Gli dà ragione Scott Hartley con il suo The Fuzzy and the Techie (Houghton Mifflin Harcourt, pagine 304, euro 16,99) il cui sottotitolo è sufficientemente esplicito: perché le discipline umanistiche governeranno il mondo digitale. Dall’esigenza di superare la dicotomia tra i nerd delle tecnologie e i secchioni umanisti (questione trita e ritrita dai tempi di Snow) il venture capitalist ricava però un problema delicato. Il mondo di oggi è così complesso, interdipendente e volto a repentini cambiamenti che agli studenti non deve essere offerto un percorso formativo incentrato solo su discipline scientifiche. Al centro del curricolo di studi dovrebbero trovare posto filosofia e poesia, arte e letteratura. Alle discipline umanistiche spetterebbe il compito di rendere elastiche e flessibili le menti dei giovani, capaci così di prospettare soluzioni innovative e scenari controfattuali. Non si potrebbe spiegare altrimenti il successo del filosofo Stewart Butterfield a capo di Slack e cofondatore di Flickr. O di Jack Ma, al timone di Alibaba con un cursus studiorum di anglistica, e Susan Wojcicki, Ceo di YouTube dopo studi di storia e letteratura. O ancora di Brian Chesky, esperto di belle arti, che capitana Airbnb. «Naturalmente – precisa Hartley – non che non si abbia bisogno di esperti tecnici ma occorrono anche persone che comprendano i perché e i come del comportamento umano».

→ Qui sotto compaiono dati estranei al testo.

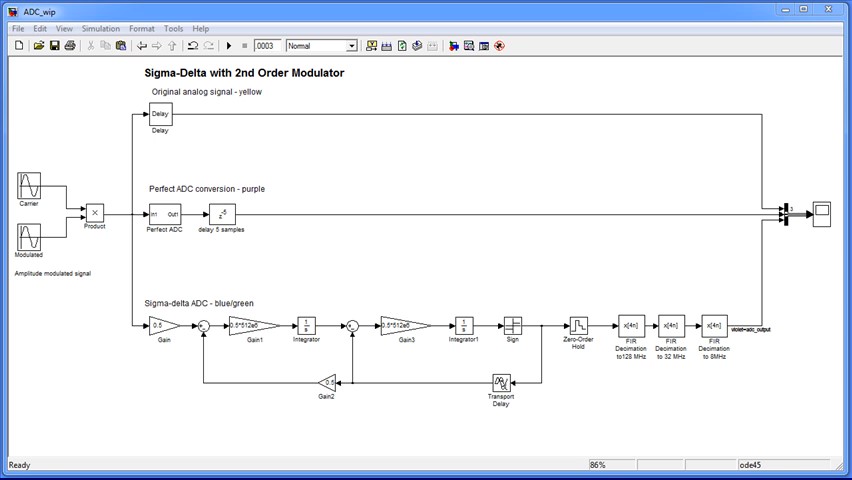Save the model using the floppy icon
852x480 pixels.
(x=54, y=46)
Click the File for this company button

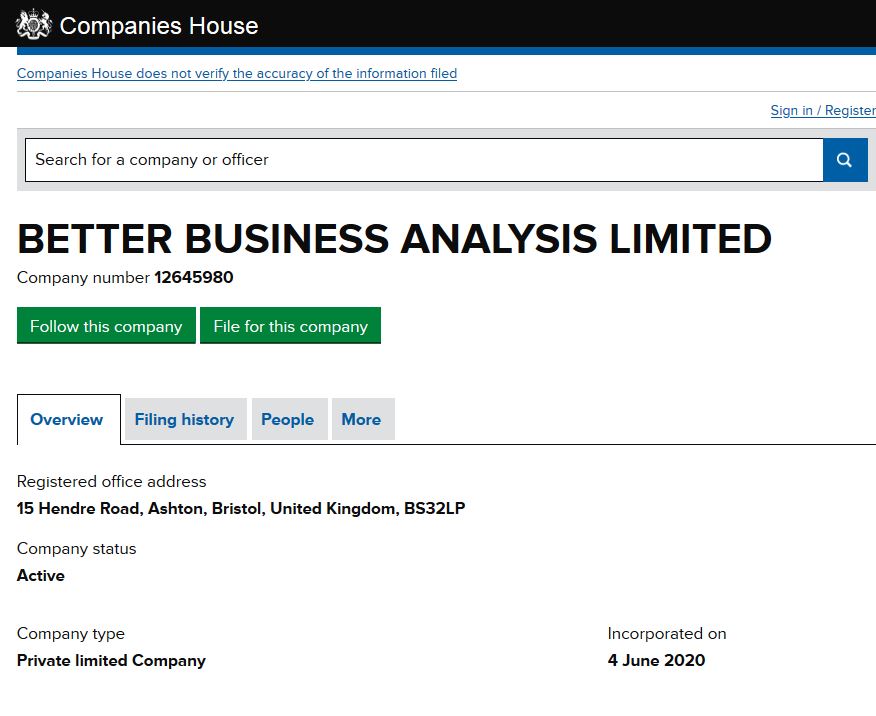tap(291, 326)
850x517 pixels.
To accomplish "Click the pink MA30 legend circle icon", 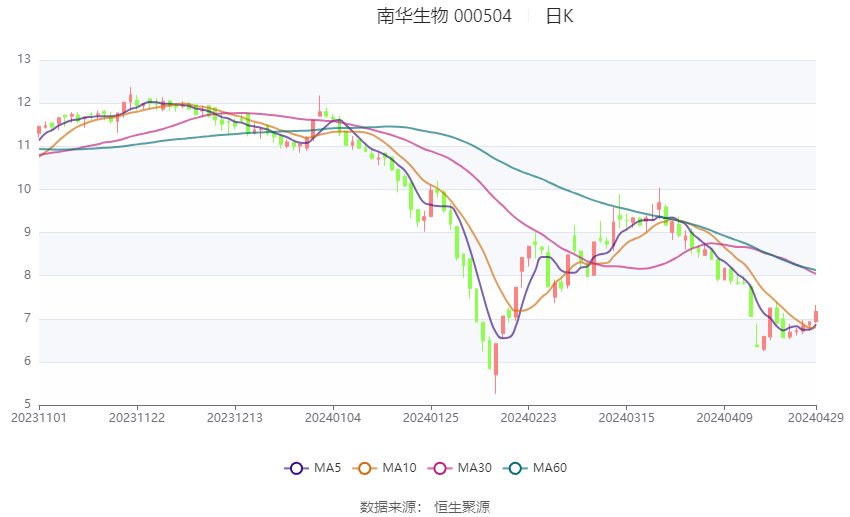I will [440, 468].
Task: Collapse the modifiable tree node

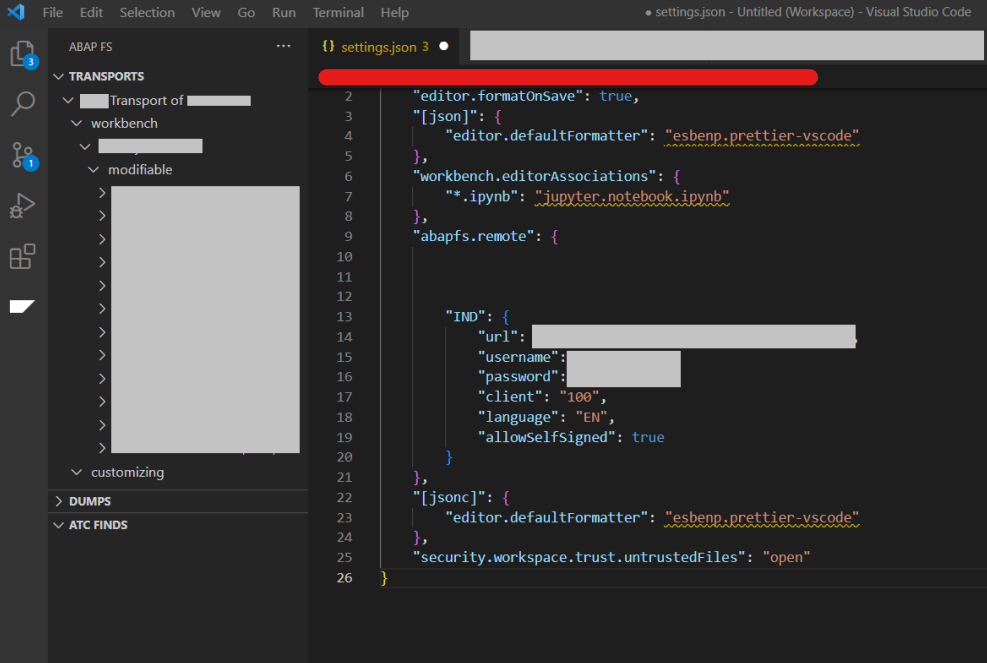Action: click(x=140, y=170)

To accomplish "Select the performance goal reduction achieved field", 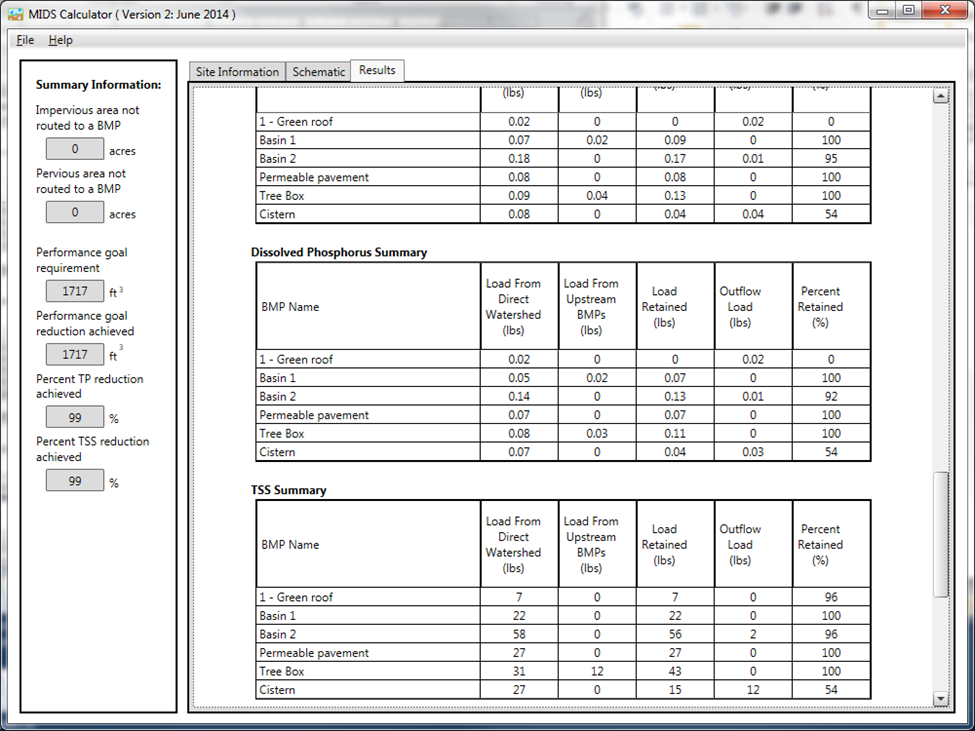I will coord(75,355).
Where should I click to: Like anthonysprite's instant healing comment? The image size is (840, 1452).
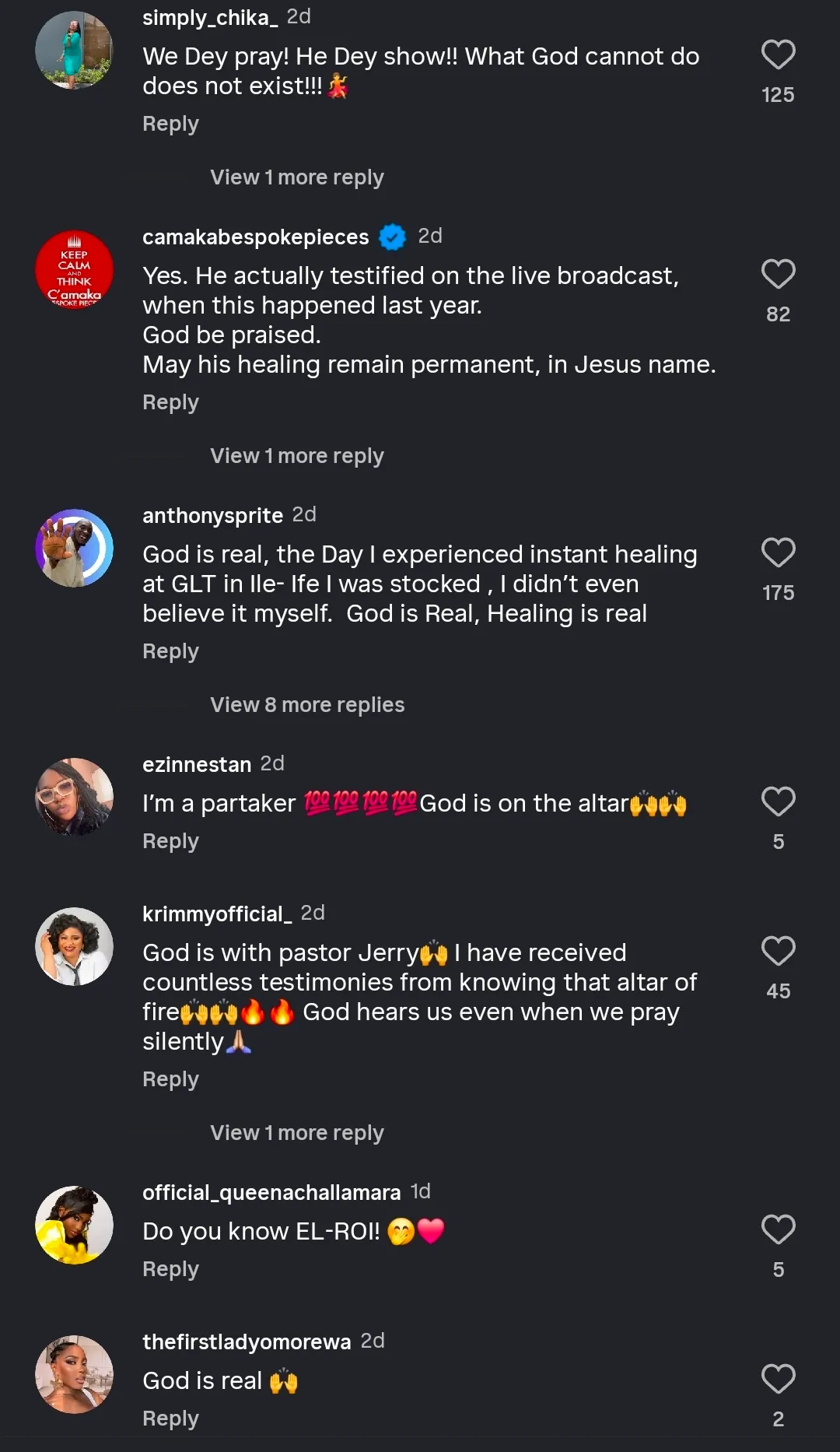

Eppure Hartley, probabilmente per formazione, motiva la difesa della filosofia e della letteratura mostrandone il peso nel successo economico. Diversa invece è la posizione di Gary Saul Morson e Morton Schapiro nel loro Cents and Sensibility( Princeton University Press, pagine 320, euro 22,50). Il docente di letteratura russa e l’economista della Northwestern University riabilitano la letteratura. Essa non sarebbe una disciplina residuale ma uno strumento per rendere aderenti alla realtà predizioni e analisi degli economisti. Anche perché l’homo oeconomicus, richiamato dalle scienze economiche, nella realtà non esiste. Letteratura e economia, «due culture, un fine comune: costruire un mondo – scrivono – che non attinga esclusivamente all’economia, alla medicina, all’ingegneria e alla scienza per rendere le vite solo più lunghe e prospere. Ma in cui le discipline umanistiche e le arti possano rendere quelle vite migliori. Integrare il rigore quantitativo, l’attenzione all’organizzazione e la logica economica con l’empatia, la prudenza e la saggezza proprie delle discipline umanistiche », è la via per sottrarsi ai diktat degli algoritmi.   
Se invece dovessero prevalere rischierebbe di sfuggirci il senso del nostro operare. E proprio Sensemaking si intitola il libro di Christian Madsbjerg (Hachette Books, pagine 240, euro 17,56) che difende «l’indispensabilità delle discipline umanistiche nell’epoca degli algoritmi». Secondo Madsbjerg la fissazione per i dati spesso maschera incredibili carenze con rischi per l’umanità. La devozione cieca ai numeri mette in pericolo le imprese, il mondo della scuola, i governi e le vite dei singoli. Solo la capacità di dare senso alle nostre azioni, il sensemaking appunto, proveniente da filosofia e poesia «insegna – ammonisce l’autore – a individuare cosa meriti la nostra attenzione e a stabilire cosa realmente conti».